これは論理的には強力な批判だったが、ペラギウスは論争に敗れ、異端として追放された。しかし18世紀の啓蒙思想は彼を再発見し、「個人が自由意思で政権を選択し、その結果に責任を負う」というペラギウス主義が民主国家の原理になった。それを大規模に実験した最初の試みがフランス革命だが、結果は悲惨だった。何が間違っていたのだろうか。

「選択」の幻想

民主主義とは「主権者たる国民が統治者を選択する」というフィクションだが、権力を委任された統治者がつねに国民の意思に従うとは限らない。国民がナポレオンを選択したとき、彼は共和制の維持を約束したが、彼が「皇帝」となってヨーロッパ全土に戦争を拡大するとき、それを止める勢力はいなかった。民主主義とポピュリズムの境界は、それほど自明のものではない。

著者は「新自由主義」も選択の幻想の結果だという。市場経済は消費者が自分の選択によって決めた結果だから納得すると考えるが、所得分配は選択することができない。それは人々の出発する初期条件であり、市場経済はそれを正当化するシステムだという。それ自体は正しいが、問題は市場より政府のほうがましなのかどうかだということだ。著者がながく住んだ社会主義の経験は、そうではないことを教えている。

新自由主義の想定する「合理的個人」は社会をコントロールでき、その結果にもすべて責任を負うと信じている、という著者の批判はミルトン・フリードマンには当てはまるが、ハイエクに対しては不当だ。むしろハイエクは個人が合理的に決定できないから、その誤りを訂正する機能をもつ市場が社会主義よりすぐれていると考えたのだ。

科学技術も、著者によれば選択の幻想だ。それは核兵器を生み、フクシマを生み出した。人間が自然をコントロールできるというのは幻想だと著者はいうが、では科学技術よりましなものは何か。途上国で多くの人が飢えているとき、著者のいう「社会的エコロジー」は、先進国のお遊びではないのか。

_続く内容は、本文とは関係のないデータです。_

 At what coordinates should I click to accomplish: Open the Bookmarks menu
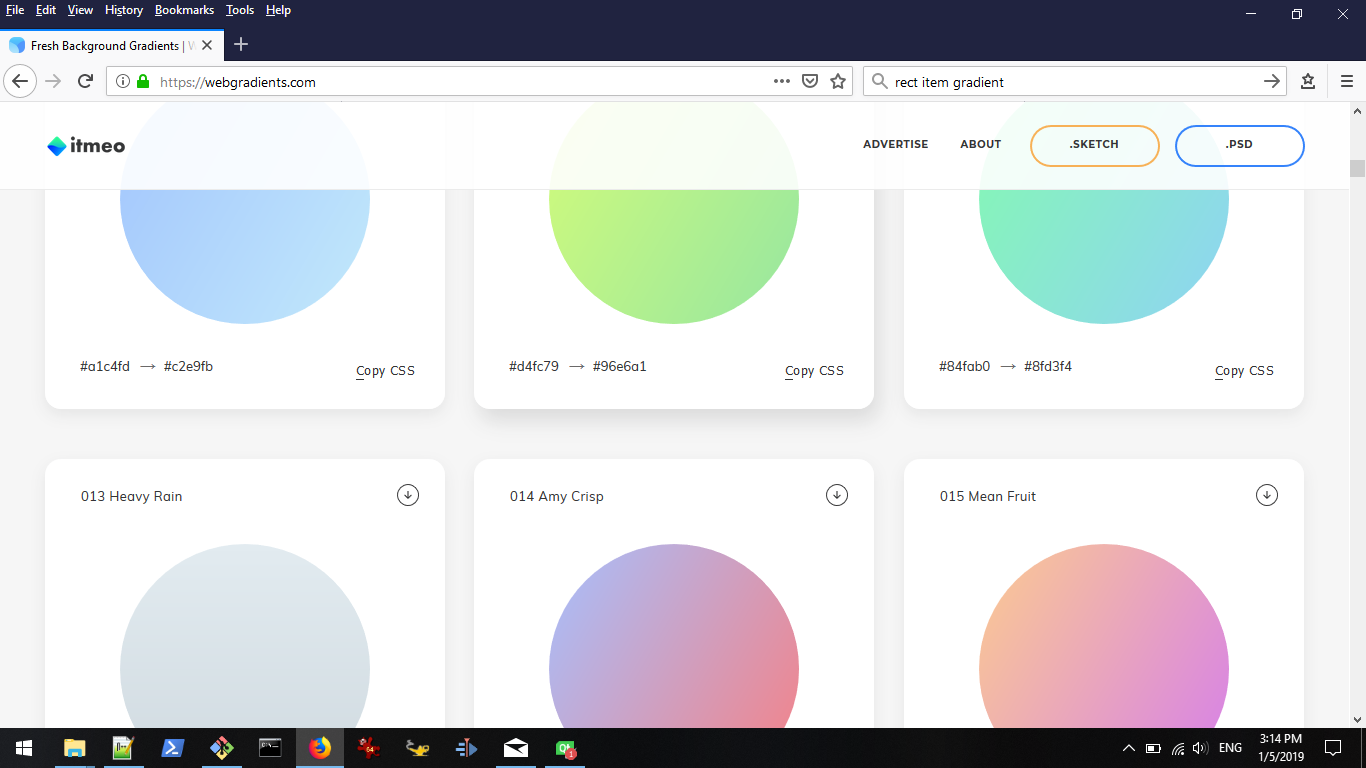pyautogui.click(x=184, y=10)
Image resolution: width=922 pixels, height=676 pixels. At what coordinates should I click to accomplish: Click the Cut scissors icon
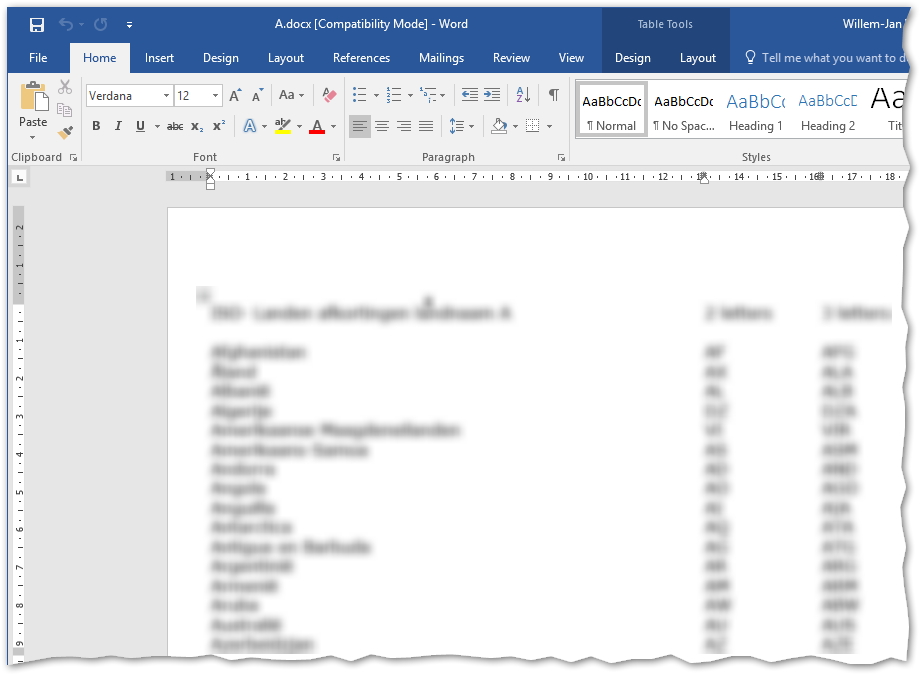tap(65, 88)
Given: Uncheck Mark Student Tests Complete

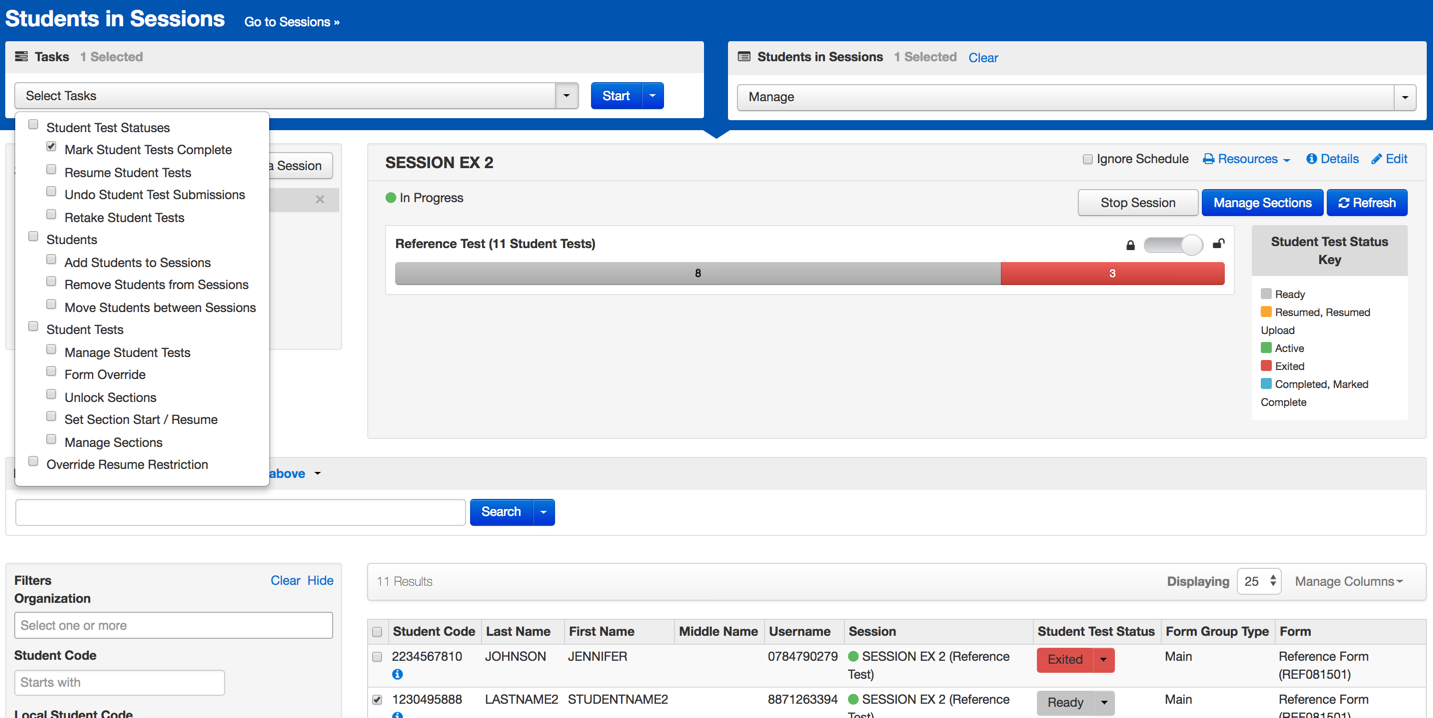Looking at the screenshot, I should point(51,147).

多様な信仰の共存するカトリック教会に対して「自分の選択によって救われる」と考えた啓蒙的な人間中心主義(ヒューマニズム)に近代の誤りの根源を見出す本書の発想はいいと思うが、その結論は竜頭蛇尾だ。著者も「民主主義の代わりになる制度はない」と認める。市場経済も科学技術も完全ではないが、それよりましなシステムは今のところないのだ。